Poisitioning

Fifteen dollars a dozen

By Mel · May 2026 · 4 min read

For a time I sold a dozen bagels for fifteen dollars, and even that felt like a lot to charge.

Bakettes needs a little explaining if you’re new here. I’d quit a good day job, moved from NY to NC, bought my first home, and gone all in on my own business, and then 2008 hit and the economy fell out from under everyone. To keep money coming in while I figured the rest out, my husband and I started baking out of our house and selling at the local farmer’s market on weekends. That was Bakettes.

I picked the one thing nobody else was making

This was never a generic bake sale. I chose New York baking on purpose, because nobody around me was doing it. We were in North Carolina, which is filled with relocated Northerners, and you could not get a decent New York bagel anywhere. So that became the whole thing. Real bagels. Black-and-white cookies, rainbow cookies, Italian cookies and pastries. Enriched rustic loaves, back before the sourdough wave made good bread normal. It was specific, hard to find, and aimed at the exact people who missed all of it.

It worked. We sold out almost every week.

Selling out is not the business working

I read those sellouts as a good sign. The table emptied, the cash came in, the same faces came back. It felt like proof the thing was working.

A weekly sellout means close to the opposite. If a shelf empties every single Saturday, the price was low enough that demand ran past supply every time. Some people wanted what I made and went home without it. A good share of the ones who did get it would have paid more. The emptiest, most satisfying table at the market was the clearest signal I had to raise the price, and I read it as a reason to feel good about myself.

I was pricing against a city I no longer lived in

So why did I hold the price down when everything pointed up? Because in my head a bagel still cost what a bagel cost in New York, and back then you could get a dozen there for under ten dollars. Against that number, fifteen already felt like a lot. Who was I to ask fifteen dollars for a dozen bagels?

That number wasn’t real where I was standing. My customers in North Carolina couldn’t get a dozen bagels for ten dollars, well they could but they were more “rolls with holes” than a good authentic bagel (iykyk). They couldn’t get a good dozen at any price, which was the entire reason they were at my table. The cheaper New York bagel I kept measuring myself against didn’t exist in their world. It only existed in mine. I was competing on price with a memory, and I was the only person at the market who could see it.

Then I built a website, because that’s what I do

Eventually, I did the one thing I actually knew how to do. I build websites. So I built one for the bakery and moved the regulars to ordering online, ahead of time, instead of hoping we’d still have what they wanted by the time they reached the table. We stopped baking on a guess and started baking what was already sold.

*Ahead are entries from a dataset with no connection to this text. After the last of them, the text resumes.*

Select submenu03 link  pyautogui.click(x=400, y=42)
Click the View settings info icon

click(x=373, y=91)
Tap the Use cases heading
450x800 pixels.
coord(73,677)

Setting a price on a website is a different act than calling one out across a market table. You type a number into a field and sit with it. Away from the people, away from the old New York number in my head, I finally priced the bakery for the place it was actually in. The dozen went from fifteen to twenty-four. Nobody blinked. The demand had been there all along. The only thing that changed was that I stopped letting a price from another life set the ceiling.

You are probably doing a version of this

Most underpricing traces back to a number you carry around that your buyer can’t see and doesn’t share. It might be an old salary, or the rate you set for your first client before you knew anything, or what the same work costs from someone cheaper and less experienced. You price against that quietly, and it caps you, while the person paying has no idea the number exists and would have gone higher.

The market that matters is the one in front of you, not the one in your memory. Your buyer isn’t weighing you against your old paycheck or the cheaper option three time zones away. They’re looking at what you can do for them, here, now. The things pulling your price down are usually yours alone, and usually invisible to everyone but you.

I was the one holding the price down

I think about that farmer’s market more than I expected to. The bagels sold out every week, so it was never about demand. They were underpriced because I set the number against a city I’d left. It’s a lesson I kept relearning in slow motion for years after, eventually with brand work for companies like Disney and FedEx instead of fifteen-dollar bagels, always some version of the same thing. The number holding me back was one I was carrying myself.